> **WHAT IS REQUIRED**
Restate word for word the lines of the records below, starting at the line that contains "Where should I click to: Click the undo" and ending at the line that contains "The image size is (644, 644).", with both of those lines included and nothing else.

> **RECORDS FOR THIS TASK**
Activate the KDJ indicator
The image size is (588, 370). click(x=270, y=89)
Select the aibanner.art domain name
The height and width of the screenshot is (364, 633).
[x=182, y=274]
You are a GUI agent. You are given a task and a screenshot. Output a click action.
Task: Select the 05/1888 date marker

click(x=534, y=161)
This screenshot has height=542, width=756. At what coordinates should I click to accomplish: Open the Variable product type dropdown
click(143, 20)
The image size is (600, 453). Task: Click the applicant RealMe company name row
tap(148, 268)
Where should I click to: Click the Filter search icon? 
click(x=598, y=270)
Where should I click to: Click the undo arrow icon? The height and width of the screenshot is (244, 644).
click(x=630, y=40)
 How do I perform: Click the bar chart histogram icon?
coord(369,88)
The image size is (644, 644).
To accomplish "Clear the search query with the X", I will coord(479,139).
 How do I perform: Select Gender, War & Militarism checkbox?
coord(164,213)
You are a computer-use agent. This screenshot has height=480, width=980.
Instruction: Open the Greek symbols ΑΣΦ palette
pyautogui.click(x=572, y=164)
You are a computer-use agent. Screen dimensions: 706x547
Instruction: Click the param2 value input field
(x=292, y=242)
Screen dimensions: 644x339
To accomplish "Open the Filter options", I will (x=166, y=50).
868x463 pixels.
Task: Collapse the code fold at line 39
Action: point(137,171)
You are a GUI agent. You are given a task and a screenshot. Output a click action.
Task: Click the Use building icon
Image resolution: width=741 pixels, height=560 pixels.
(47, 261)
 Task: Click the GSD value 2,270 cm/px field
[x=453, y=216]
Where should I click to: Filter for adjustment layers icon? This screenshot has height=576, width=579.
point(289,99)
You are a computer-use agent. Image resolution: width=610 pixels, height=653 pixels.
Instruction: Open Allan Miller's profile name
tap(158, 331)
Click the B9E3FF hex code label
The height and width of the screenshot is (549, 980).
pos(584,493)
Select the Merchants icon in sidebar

> **SOLUTION FOR THIS PROBLEM**
Where should I click to: Click the undo arrow icon? The height and width of the screenshot is (244, 644).
click(x=630, y=40)
 How do I perform: Click the bar chart histogram icon?
coord(369,88)
The image size is (644, 644).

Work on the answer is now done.